The first uniaxially stretched PET film 21 ′ may be bonded to one surface of the reflective polarizing film 23 ′ by a first adhesive layer 22 ′.

The second uniaxially stretched PET film 25 ′ may be bonded to the other surface of the reflective polarizing film 23 ′ by a second adhesive layer 24 ′.

As an example, the first adhesive layer 22 ′ and the second adhesive layer 24 ′ are line patterns 22 ′ and 24 ′ in which a plurality of adhesive lines 22 ′ and 24 ′ are disposed at a predefined distance. ) Can be formed. In this case, heat introduced by the air layer formed by the separation distance of the line pattern may be circulated.

The predefined separation distances of the above-described line patterns 22 ′ and 24 ′ may be formed to decrease from the center of the reflective polarizing film 23 ′ toward the side of the reflective polarizing film 23 ′. Accordingly, the line patterns 22 ′ and 24 ′ may be more densely disposed from the center of the reflective polarizing film 23 ′ toward the side of the reflective polarizing film 23 ′. When the reflective polarizing film 23' is bent to one side by heat, a greater force is generated on the side than the central portion of the reflective polarizing film 23', and the dust cover film 40' is convex upward or downward. In the case of concave formation, since the bending force is generated at the side portion more strongly than the central portion, the reflective polarizing film 23 is formed by arranging more line patterns 22 ′ and 24 ′ on the side than the central portion of the reflective polarizing film 23 ′. The side of') is more strongly bonded to the first uniaxially oriented PET film 21 ′ and the second uniaxially oriented PET film 25 ′ to minimize bending deformation.
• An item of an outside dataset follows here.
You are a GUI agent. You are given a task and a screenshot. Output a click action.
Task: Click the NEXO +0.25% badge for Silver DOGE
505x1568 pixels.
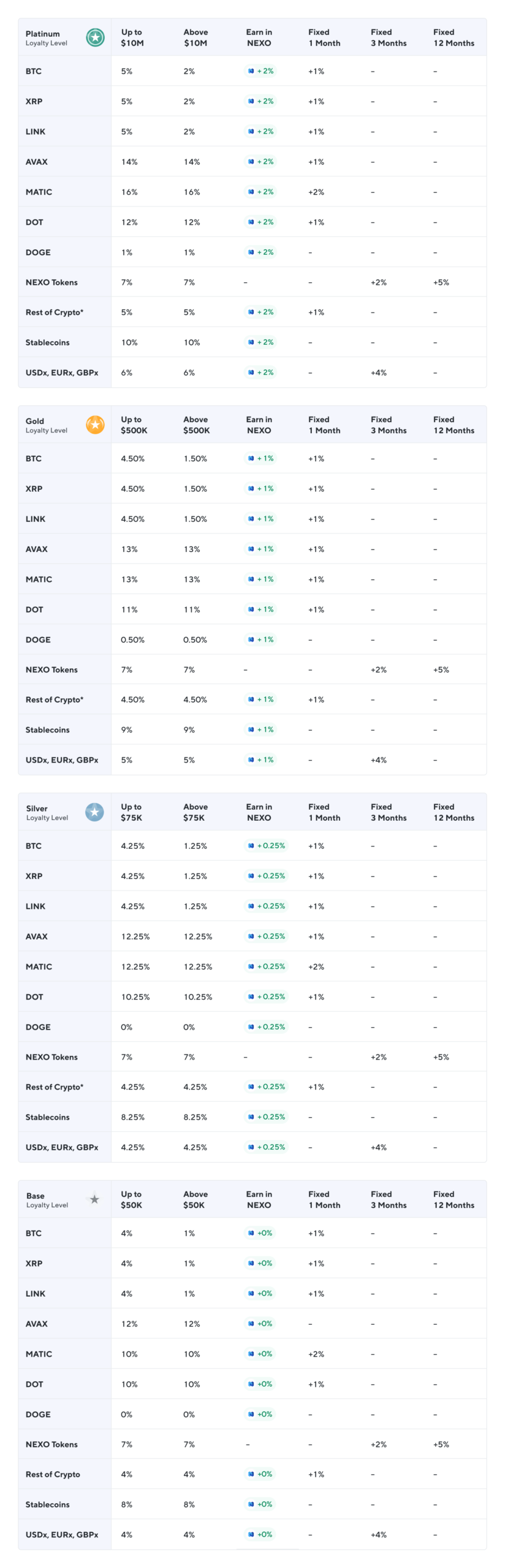tap(266, 1027)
In addition, even if the first adhesive layer 22 ′ and the second adhesive layer 24 ′ are composed of a transparent component, some light distortion may occur, and there are more line patterns 22 ′ on the side of the reflective polarizing film 23 ′ than in the center. , 24'), it is possible to minimize distortion of light to the central portion of the reflective polarizing film 23'.

In addition, the first adhesive layer 22 ′ or the line pattern 22 ′ may be formed with a shrinkage rate smaller than the first shrinkage rate of the one surface of the reflective polarizing film 23 ′. The one side of the reflective polarizing film 23' has a higher shrinkage ratio than the other side of the reflective polarizing film 23', so that the one side of the reflective polarizing film 23' is bent concave, and the first adhesive layer 22' Alternatively, when the line pattern 22' is formed with a shrinkage rate smaller than the first shrinkage rate of the one side of the reflective polarizing film 23', the concave bending of the one side of the reflective polarizing film 23' is suppressed as much as possible. can do.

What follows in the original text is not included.